Of course, it is _not_ a lot of work to maintain NetBSD/FreeBSD rc scripts, in
the majority of cases. They don't look like System 5 rc scripts at all.

* [http://cvsweb.netbsd.org/bsdweb.cgi/~checkout~/src/etc/rc.d/...](http://cvsweb.netbsd.org/bsdweb.cgi/~checkout~/src/etc/rc.d/lpd?rev=1.6&only_with_tag=MAIN)

But you're making an unfounded assumption that because UbuntuBSD uses the
FreeBSD kernel, it will use the NetBSD/FreeBSD rc system. This is not the case
for Debian/kFreeBSD and I would be very surprised were it the case for this,
which is apparently an "Ubuntu/kFreeBSD" (as it were). Debian/kFreeBSD uses
the Linux System 5 rc system, which is very much _not_ "BSD init scripts".
This will very probably use that, too.

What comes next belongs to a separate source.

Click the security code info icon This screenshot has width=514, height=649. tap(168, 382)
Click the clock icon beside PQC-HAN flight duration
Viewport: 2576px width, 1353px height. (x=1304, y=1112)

So the fact that NetBSD/FreeBSD rc
scripts are a lot better organized than the Linux System 5 rc scripts that one
finds on Debian is scant comfort.

What might give more comfort is that there's no reason that nosh couldn't run
on UbuntuBSD. It can take systemd service/socket units and convert them to
native service bundles, which can be used on FreeBSD under nosh service
management.

* [http://homepage.ntlworld.com./jonathan.deboynepollard/Softwa...](http://homepage.ntlworld.com./jonathan.deboynepollard/Softwares/nosh/worked-example.html)

It would be interesting to try.